Work required: When you respond, write out each entry exactly as it stands.

Provided records:

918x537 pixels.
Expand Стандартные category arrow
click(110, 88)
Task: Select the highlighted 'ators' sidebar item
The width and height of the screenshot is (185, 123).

Response:
918x537 pixels.
Expand Стандартные category arrow
click(110, 88)
Task: Select the highlighted 'ators' sidebar item
The width and height of the screenshot is (185, 123).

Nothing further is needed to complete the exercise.